Heuer habe man ganz bewusst, meint Dieter Kosslick, auf Regieneulinge gesetzt: "Das sind alles mehr künstlerische Ansätze, die wir ins Programm gebracht haben. Ob das funktioniert, können wir anschließend sehen. Natürlich ist das ein Risiko – das wissen wir auch, aber wenn wir nicht anfangen, neue Leute hier zu programmieren, dann wird es irgendwann auch ein bisschen komisch werden."

Premiere von neuem Murnberger-Film

Österreichische Filme sind heuer fünf auf der Berlinale vertreten. Im Wettbewerb - allerdings außer Konkurrenz - läuft "Mein bester Feind" von Wolfgang Murnberger. Dem Naziterror nähert sich diese Verwechslungskomödie mit groteskem Humor. "Wenn man mit so einem Film auf der Berlinale ist, muss man sich halt drauf einstellen, dass es da auch stärkeren Gegenwind geben kann", so Wolfgang Murnberger.

In der Reihe "Panorama" zeigt Marie Kreutzer ihr Debüt "Die Vaterlosen", ein unglaublich sensibel beobachtetes Geschwisterdrama mit Burgschauspieler Johannes Krisch. Im "Forum" läuft das Familien-Porträt "Folge mir" von Johannes Hammel. Urlaubsfilmchen in grellen Super-8-Farben spielen da heile Welt, während schwarz-weiße Cinemascope-Bilder die Wirklichkeit dahinter gnadenlos zum Vorschein bringen.

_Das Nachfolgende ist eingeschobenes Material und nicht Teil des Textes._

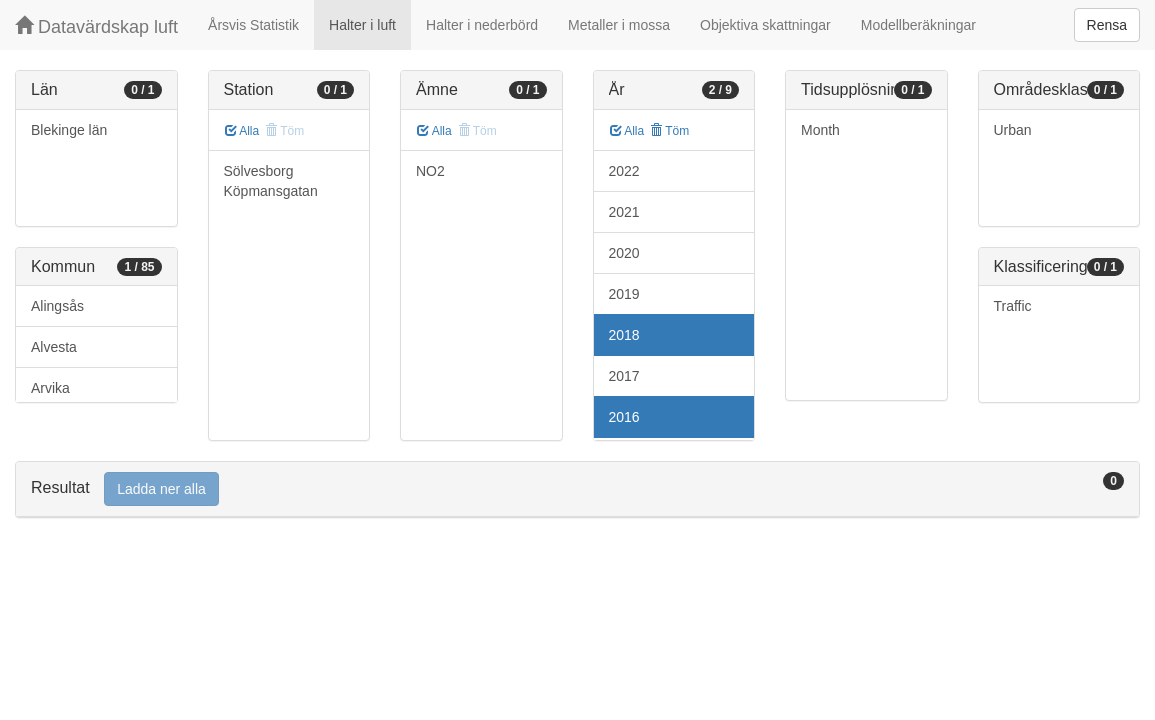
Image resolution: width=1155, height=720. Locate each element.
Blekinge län (69, 130)
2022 (624, 171)
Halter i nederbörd (482, 25)
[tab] (577, 489)
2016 (624, 417)
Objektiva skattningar (765, 25)
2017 (624, 376)
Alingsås (57, 306)
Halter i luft (362, 25)
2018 (624, 335)
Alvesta (54, 347)
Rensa (1107, 25)
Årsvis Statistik (253, 25)
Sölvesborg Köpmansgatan (271, 181)
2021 (624, 212)
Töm (669, 131)
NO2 (430, 171)
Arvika (50, 388)
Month (820, 130)
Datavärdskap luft (96, 26)
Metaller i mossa (619, 25)
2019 (624, 294)
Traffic (1013, 306)
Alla (242, 131)
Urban (1013, 130)
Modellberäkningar (918, 25)
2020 (624, 253)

Ebenfalls im "Forum" ist der bereits 1983 ebendort uraufgeführte epische Dokumentarfilm "Himmel und Erde" von Michael Pilz zu sehen. Daniel Zimmermanns "Stick Climbing" über eine bizarre Klettertour ist schließlich der österreichische Beitrag in der heurigen Kurzfilmschiene.

Russischer Film gestohlen

Ein Markenzeichen der Berlinale ist natürlich ihre politische Ausrichtung. Das belegen Wettbewerbsbeiträge wie der israelische Film "Odem", der den Nahostkonflikt aus der Sicht zweier junger Palästinenserinnen beleuchtet, aber auch die Geschehnisse rund um eine hochbrisante Dokumentation über den bei Putin in Ungnade gefallenen Oligarchen Chodorkowski. Vor wenigen Tagen wurde beim deutschen Regisseur eingebrochen und die Computer mit den Endfassungen des Films entwendet. Bleibt noch eine letzte im Berlinale-Büro lagernde Kopie, die es hoffentlich am Montag zur geplanten Welturaufführung ins Kino schaffen wird.